I remember going to the movies around the time ROTK was out and always sneaking a peak to see if I could catch moments like the Lighting of the Beacons or the Ride of the Rohirrim.
post #58 of 133
LOTR was almost certainly one of the riskiest blockbuster projects ever, not sure if it's the unlikeliest - that should probably be reserved for some out of the blue megahit like Big Fat Greek Wedding. LOTR always had world conquering potential, the only question was firstly whether the filmmakers could pull it off, and then whether mainstream audiences would take a chance and let themselves get swept up with it.

Quote:
Originally Posted by Spike Marshall View Post
I'm not a fan of the films, but I always felt that the Two Towers theatrical was a better film than the Extended Edition. Really threw the pace off of a film I was having trouble sitting through anyways. Conversely I actually liked the additional elements in FOTR and ROTK to make me like those films a lot more, particularly ROTK which I never cared much for in its theatrical form.

Also "You bow before no man" is a line I never understand the immense emotional reaction to.
I'm the opposite. The TTT EE added a lot of character stuff that made it feel a much more rounded film - above all the great Boromir family reunion scene which *never* should've been taken out. That movie can admittedly be something of a slog though. The FOTR EE is mostly fine but the alternate Bilbo-centric intro is so inferior that I just can't see it as definitive. ROTK EE has its moments but mostly feels like a baggier version of the original.

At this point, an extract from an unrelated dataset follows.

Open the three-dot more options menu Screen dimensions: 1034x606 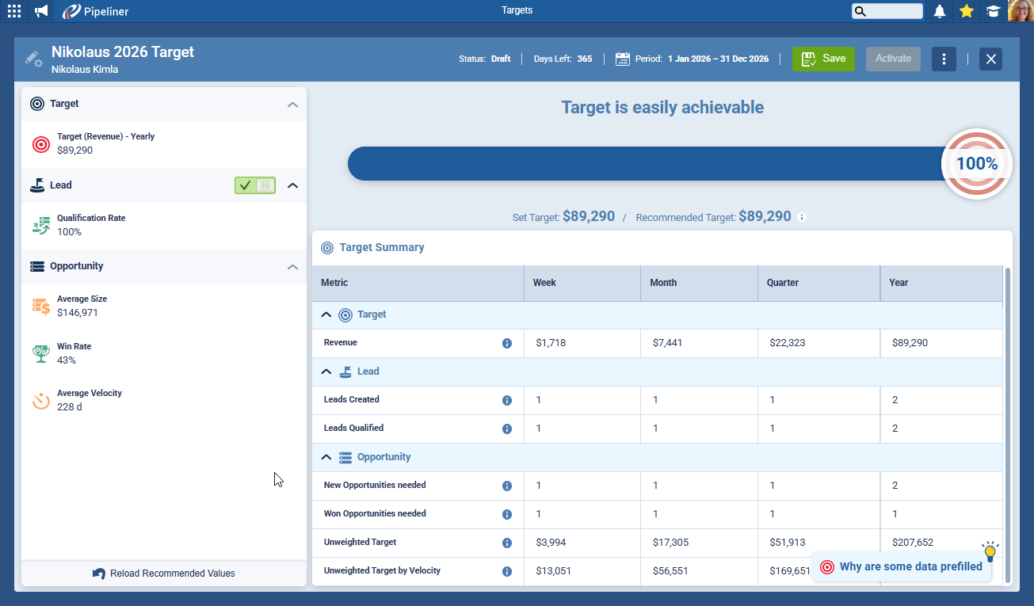944,59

LOTR discussions are acronymtastic.

Quote:
Originally Posted by Johnny Tremaine View Post
To the guy who mentioned the lighting of the bonfire sequence in ROTK: you're right---that less than one minute of film along with Howard Shore's score, was more exhilarating and imaginative than anything I've seen of the big summer blockbusters this year, combined. Well, okay, except for UP.
That sequence kind of sums up why I love these films. How many others would even have thought to include something like that, let alone to go and devote so much time and loving attention to it in the middle of the climactic film?
post #59 of 133
Quote:
Originally Posted by Aranion View Post
Conan the Barbarian was and remains great.
I have really mixed feelings about that movie, because for everything it does so right, it completely pisses all over the source material in ways that my nerdiness can't get over. Probably the thing that annoys me most is that a lot of the R. E. Howard character's youth is spent as a thief and a pirate and that's the source of some great stories and explains a lot about why Conan is who he is, while the movie Conan's entire youth is spent turning a damn wheel and he's pretty much just a meathead.
post #60 of 133
Quote:
Originally Posted by Aranion View Post
Until LotR, there were a bare handful of films, if that many, that got it right. Conan the Barbarian was and remains great. Dragonslayer was solid. Hard to think of any other fantasy films - and specifically swords & sorcery type films - that really got it right.
No Excalibur love? Damn your God-less soul.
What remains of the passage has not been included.